Actually I'm a bit surprised that the collection library does not (seem to) include such a data structure, since it is IMO a quite classical one.
My questions:
1) Did I overlook something? Is there already a class providing this functionality?
2) OK, if it's not included in the collection library then it might by just a trivial combination of existing collection classes. However, I tried to find this trivial code but my implementation looks still quite complex for such a simple problem. Is there a simpler solution for such a FifoStream?
class FifoStream[T] extends Closeable {
val queue = new Queue[Option[T]]
lazy val stream = nextStreamElem
private def nextStreamElem: Stream[T] = next() match {
case Some(elem) => Stream.cons(elem, nextStreamElem)
case None => Stream.empty
}
/** Returns next element in the queue (may wait for it to be inserted). */
private def next() = {
queue.synchronized {
if (queue.isEmpty) queue.wait()
queue.dequeue()
}
}
/** Adds new elements to this stream. */
def enqueue(elems: T*) {
queue.synchronized {
queue.enqueue(elems.map{Some(_)}: _*)
queue.notify()
}
}
/** Closes this stream. */
def close() {
queue.synchronized {
queue.enqueue(None)
queue.notify()
}
}
}
Paradigmatic's solution (sightly modified)
Thanks for your suggestions. I slightly modified paradigmatic's solution so that toStream returns an immutable stream (allows for repeatable reads) so that it fits my needs. Just for completeness, here is the code:
import collection.JavaConversions._
import java.util.concurrent.{LinkedBlockingQueue, BlockingQueue}
class FIFOStream[A]( private val queue: BlockingQueue[Option[A]] = new LinkedBlockingQueue[Option[A]]() ) {
lazy val toStream: Stream[A] = queue2stream
private def queue2stream: Stream[A] = queue take match {
case Some(a) => Stream cons ( a, queue2stream )
case None => Stream empty
}
def close() = queue add None
def enqueue( as: A* ) = queue addAll as.map( Some(_) )
}
In Scala, streams are "functional iterators". People expect them to be pure (no side effects) and immutable. In you case, everytime you iterate on the stream you modify the queue (so it's no pure). This can create a lot of misunderstandings, because iterating twice the same stream, will have two different results.
That being said, you should rather use Java BlockingQueues, rather than rolling your own implementation. They are considered well implemented in term of safety and performances. Here is the cleanest code I can think of (using your approach):
import java.util.concurrent.BlockingQueue
import scala.collection.JavaConversions._
class FIFOStream[A]( private val queue: BlockingQueue[Option[A]] ) {
def toStream: Stream[A] = queue take match {
case Some(a) => Stream cons ( a, toStream )
case None => Stream empty
}
def close() = queue add None
def enqueue( as: A* ) = queue addAll as.map( Some(_) )
}
object FIFOStream {
def apply[A]() = new LinkedBlockingQueue
}
I'm assuming you're looking for something like java.util.concurrent.BlockingQueue?

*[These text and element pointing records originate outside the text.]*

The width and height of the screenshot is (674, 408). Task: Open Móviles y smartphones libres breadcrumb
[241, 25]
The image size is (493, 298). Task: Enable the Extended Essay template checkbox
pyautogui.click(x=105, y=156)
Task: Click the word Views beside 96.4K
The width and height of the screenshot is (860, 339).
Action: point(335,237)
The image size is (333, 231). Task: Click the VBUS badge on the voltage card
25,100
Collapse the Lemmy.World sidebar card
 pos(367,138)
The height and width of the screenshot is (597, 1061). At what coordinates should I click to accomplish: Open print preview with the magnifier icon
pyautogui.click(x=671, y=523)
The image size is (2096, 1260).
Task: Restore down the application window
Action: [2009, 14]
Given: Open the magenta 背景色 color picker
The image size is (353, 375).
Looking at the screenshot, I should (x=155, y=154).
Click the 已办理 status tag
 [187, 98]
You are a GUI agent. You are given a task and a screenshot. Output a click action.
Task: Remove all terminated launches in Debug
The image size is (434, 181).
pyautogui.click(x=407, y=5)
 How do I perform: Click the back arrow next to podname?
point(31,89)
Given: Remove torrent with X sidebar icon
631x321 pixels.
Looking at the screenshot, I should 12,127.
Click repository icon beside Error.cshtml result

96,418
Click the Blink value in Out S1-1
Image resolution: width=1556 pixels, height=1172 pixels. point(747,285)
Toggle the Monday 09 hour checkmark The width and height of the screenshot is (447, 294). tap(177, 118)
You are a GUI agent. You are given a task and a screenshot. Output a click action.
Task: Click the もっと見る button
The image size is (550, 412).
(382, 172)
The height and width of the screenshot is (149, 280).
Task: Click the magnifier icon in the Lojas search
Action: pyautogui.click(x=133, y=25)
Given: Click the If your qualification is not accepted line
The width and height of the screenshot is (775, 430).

Akka has a BoundedBlockingQueue implementation of this interface. There are of course the implementations available in java.util.concurrent.
You might also consider using Akka's actors for whatever it is you are doing. Use Actors to be notified or pushed a new event or message instead of pulling.
1) It seems you're looking for a dataflow stream seen in languages like Oz, which supports the producer-consumer pattern. Such a collection is not available in the collections API, but you could always create one yourself.
2) The data flow stream relies on the concept of single-assignment variables (such that they don't have to be initialized upon declaration point and reading them prior to initialization causes blocking):
val x: Int
startThread {
println(x)
}
println("The other thread waits for the x to be assigned")
x = 1
It would be straightforward to implement such a stream if single-assignment (or dataflow) variables were supported in the language (see the link). Since they are not a part of Scala, you have to use the wait-synchronized-notify pattern just like you did.
Concurrent queues from Java can be used to achieve that as well, as the other user suggested.